**THE PROBLEM**
Output only the lines that run from the line holding "You are a GUI" to the end of the data below, including both ends, without any pictures.

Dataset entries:
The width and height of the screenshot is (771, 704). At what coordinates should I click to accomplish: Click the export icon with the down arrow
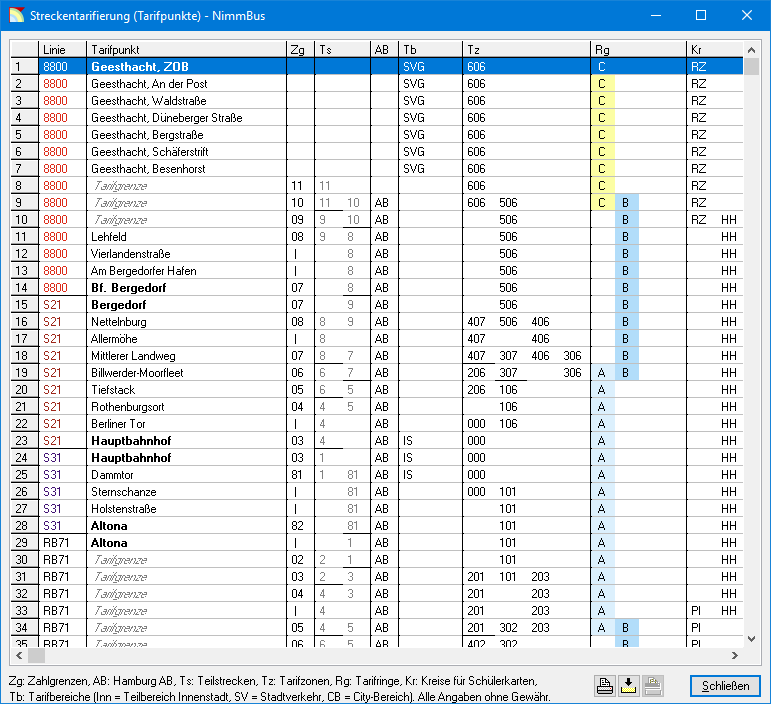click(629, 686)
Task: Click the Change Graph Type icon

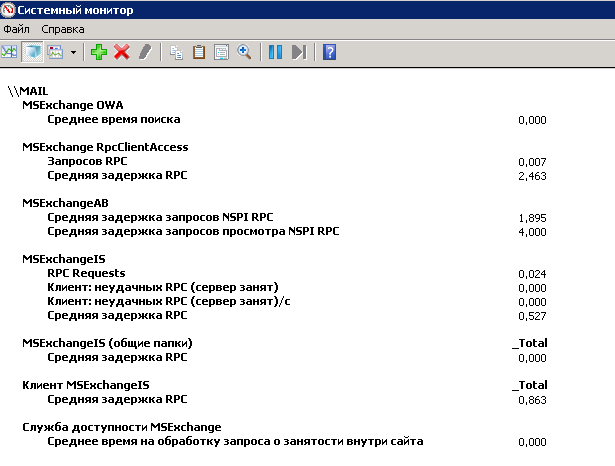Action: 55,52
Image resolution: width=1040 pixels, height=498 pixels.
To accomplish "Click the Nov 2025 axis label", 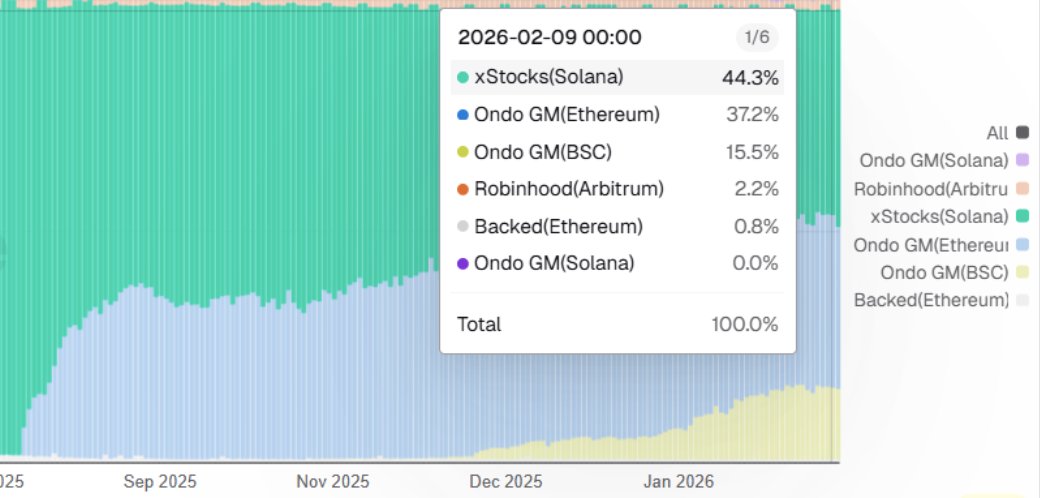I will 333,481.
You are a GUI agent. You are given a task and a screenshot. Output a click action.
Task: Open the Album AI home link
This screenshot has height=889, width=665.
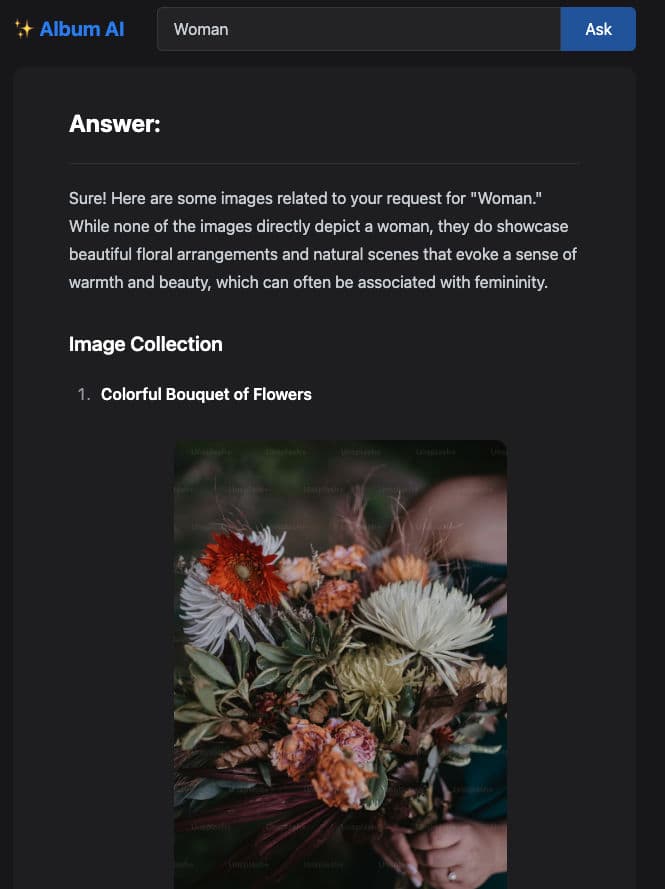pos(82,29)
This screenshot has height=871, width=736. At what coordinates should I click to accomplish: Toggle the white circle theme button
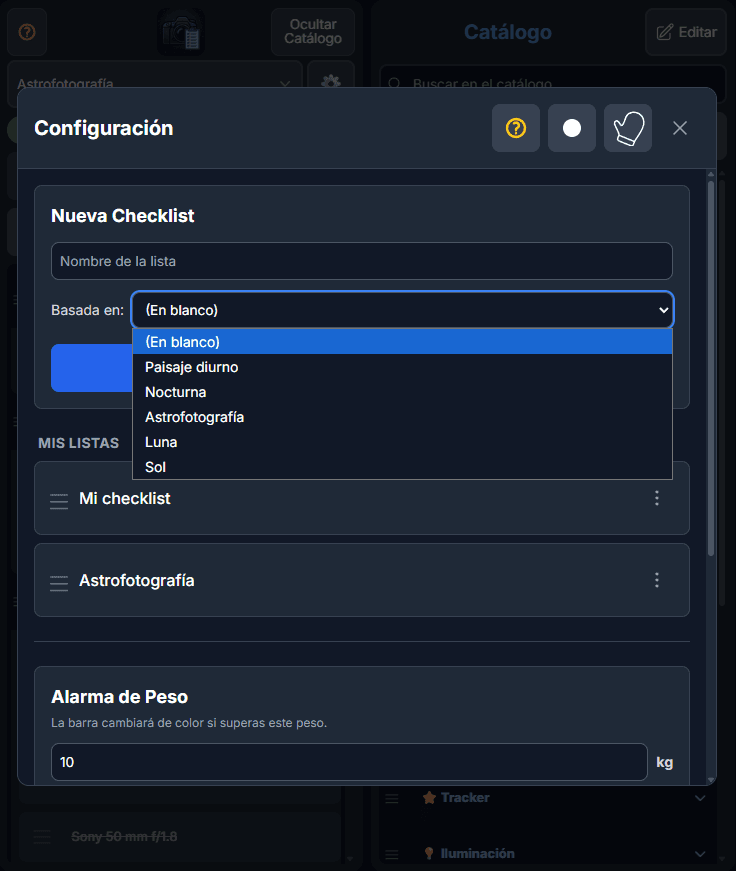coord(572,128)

**ANSWER**
You are a GUI agent. You are given a task and a screenshot. Output a click action.
Task: Open the Album AI home link
This screenshot has height=889, width=665.
pos(82,29)
This screenshot has height=871, width=736. At what coordinates should I click to accomplish: Toggle the white circle theme button
coord(572,128)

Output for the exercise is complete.